В монофизитской ереси тоже проявилось учение только об одной сущности Христа. Эта сущность Христа в данном случае исключительно божественная, растворившая в себе человеческую его природу, а значит, далекая людям, не вещающая непосредственно на них. Такой принцип сразу давал государству возможность усилить не духовную, а светскую власть и подчинить себе церковь, что и было сделано Феодосием II (V в.). Тот же Феодосий II был защитником и несторианской ереси, устанавливающей во Христе только внешнюю, не субстанциальную связь между Богом и человеком, а значит, опять‑таки выгодную для укрепления императорской власти, по сути своей получившей полную свободу действия и приспособившей церковь для своих целей. На Эфесском соборе 431 года эта ересь была осуждена. Но лишь на Халкидонском соборе (451 г.) обе эти ереси были окончательно ниспровергнуты авторитетом римской церкви в лице папы Льва Великого, отменившего Эфесский собор 449 года, который поддерживал монофизитов. Папа в известном послании сформулировал догмат о богочеловечестве Христа, подтвердив тем самым апостольское исповедание веры.

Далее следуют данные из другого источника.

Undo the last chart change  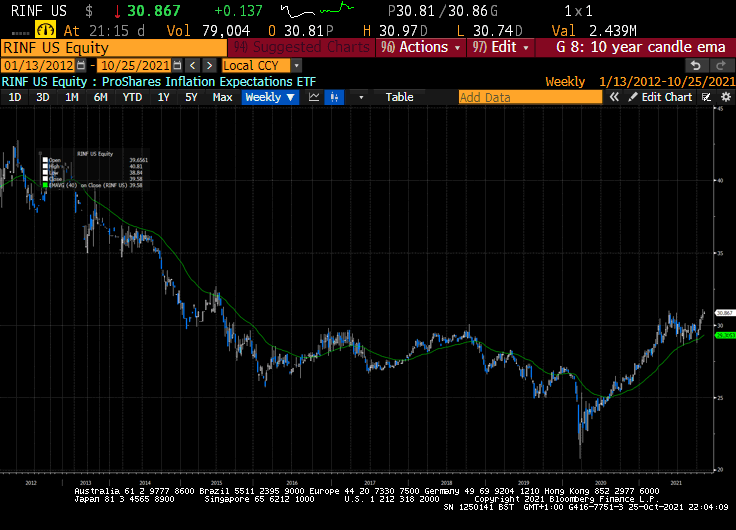(696, 65)
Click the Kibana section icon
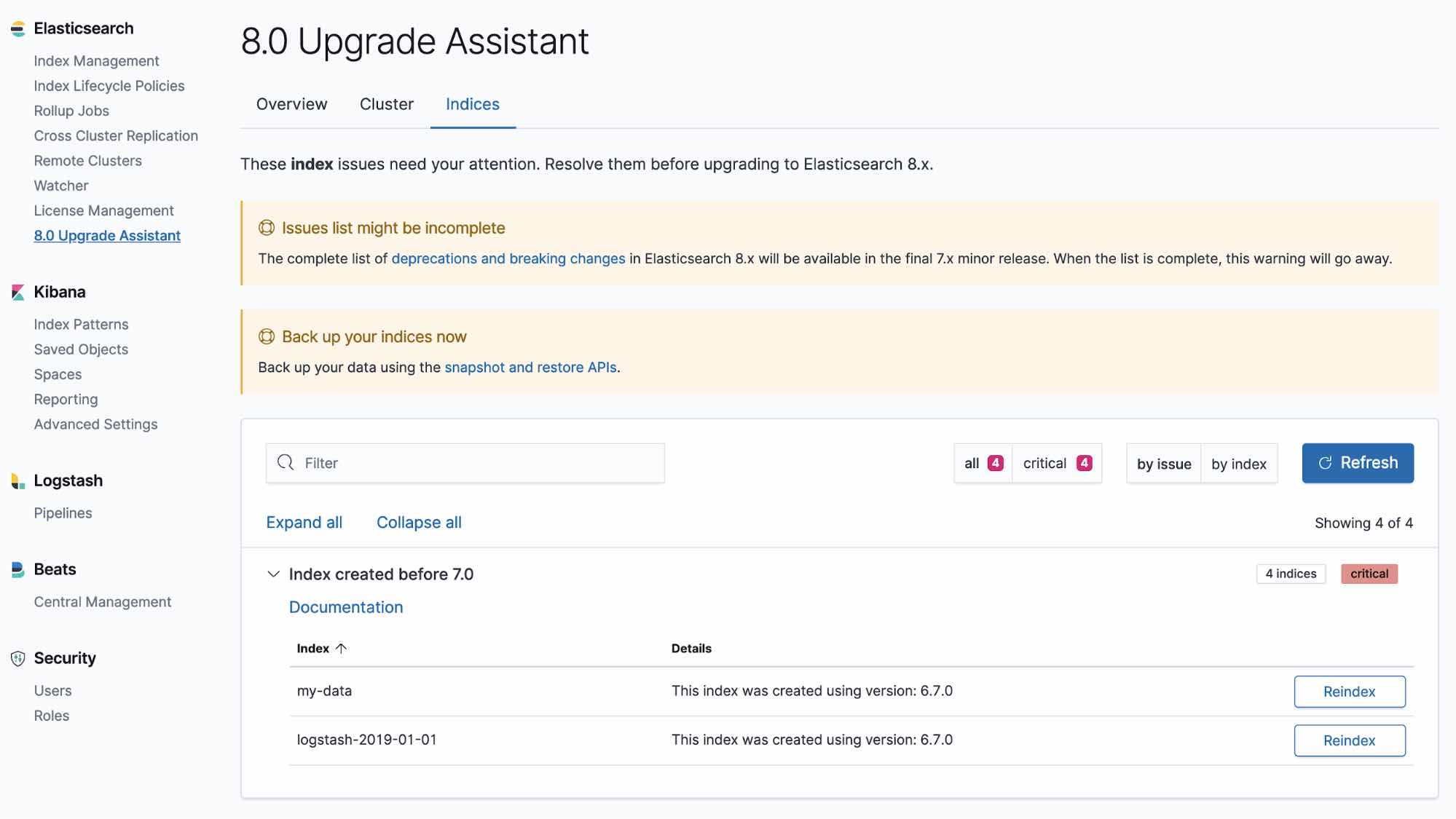 [x=16, y=291]
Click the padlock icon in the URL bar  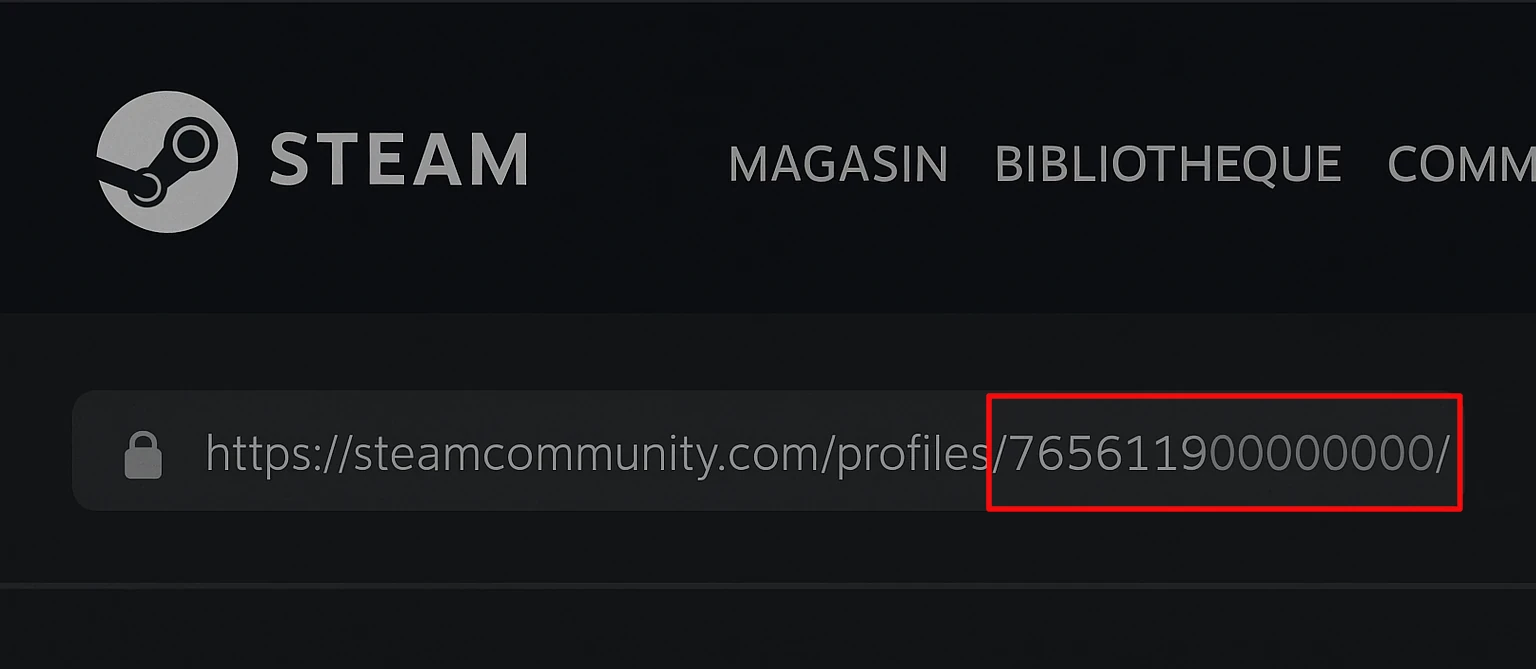coord(143,455)
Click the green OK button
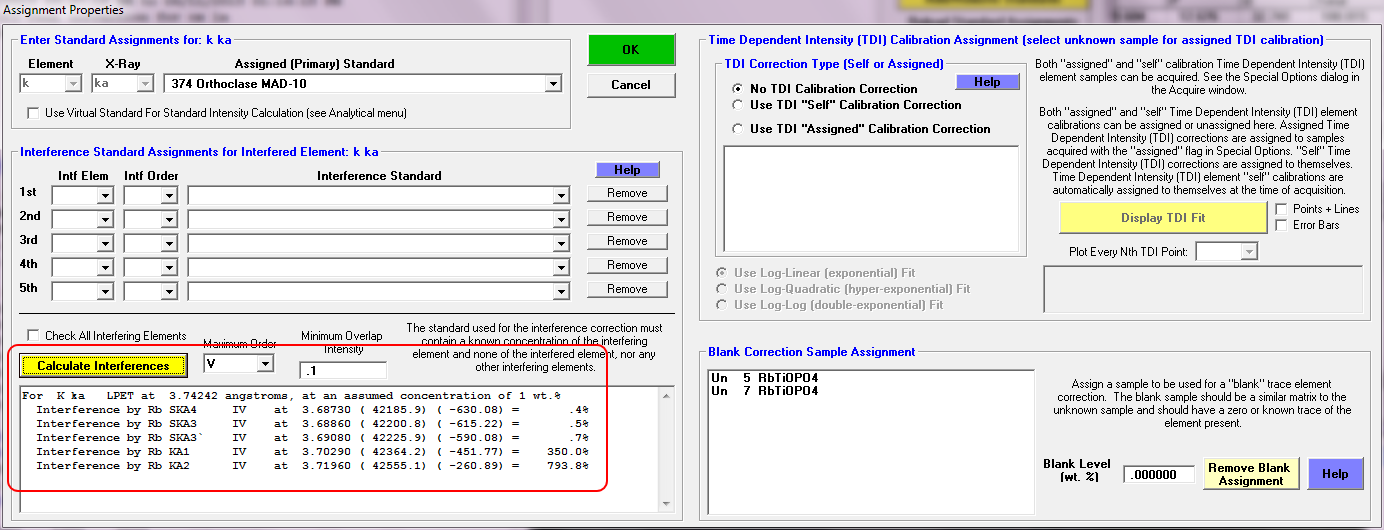Image resolution: width=1384 pixels, height=530 pixels. click(631, 50)
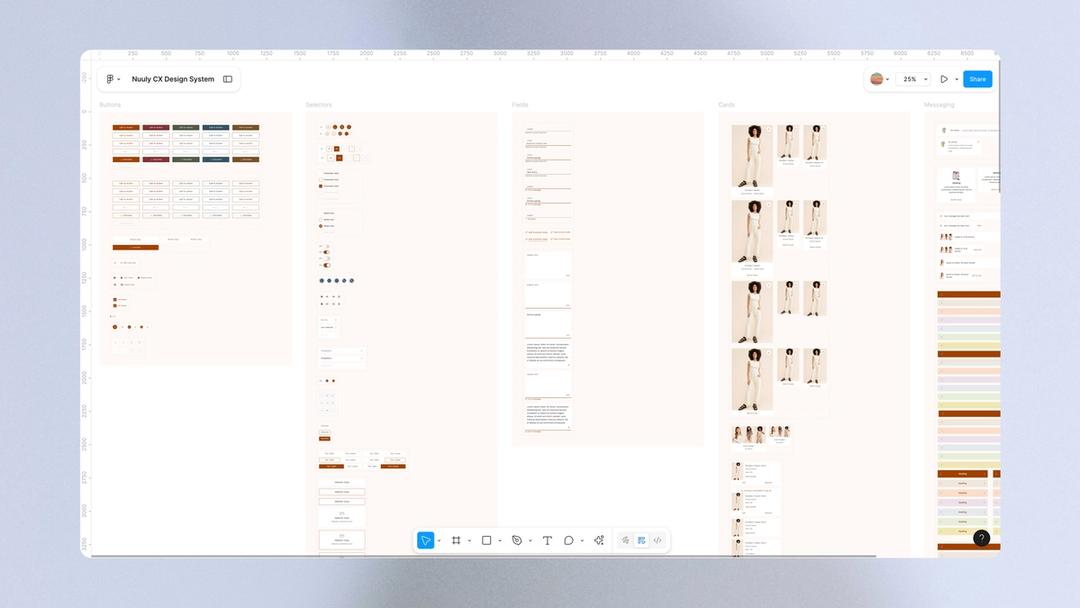This screenshot has height=608, width=1080.
Task: Select the Frame tool
Action: coord(456,540)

В VII и VIII веках известны две знаменитые ереси. Монофелитская ересь отвергала человеческую свободу, признавая в Христе одну, божественную волю, что вело к фатализму, полной зависимости человека от воли императоров, к пассивности и неподвижности самой церкви с ее бытом и установлениями. Иконоборческая ересь отвергала феноменальность божества, то есть утверждала такую далекость его от человека, которая делала Божество непознаваемым и невыразимым, открывая дорогу опять‑таки высшей светской власти, по–настоящему действенной и целиком поглотившей власть духовную. Император Лев Исавр прославился как глава иконоборцев, в глазах которых иконы были языческими, телесными представлениями о Божестве, недостойными его духовной сущности. Римский папа Григорий II обличал в своих посланиях императора, борясь за самое существование христианства. На VII Вселенском соборе 787 года, созванном при папе Адриане I, иконоборческая ересь была окончательно осуждена, но предание анафеме всех ересей уже без вмешательства пап, а силами самой Византии произошло только в 842 году при императрице Феодоре.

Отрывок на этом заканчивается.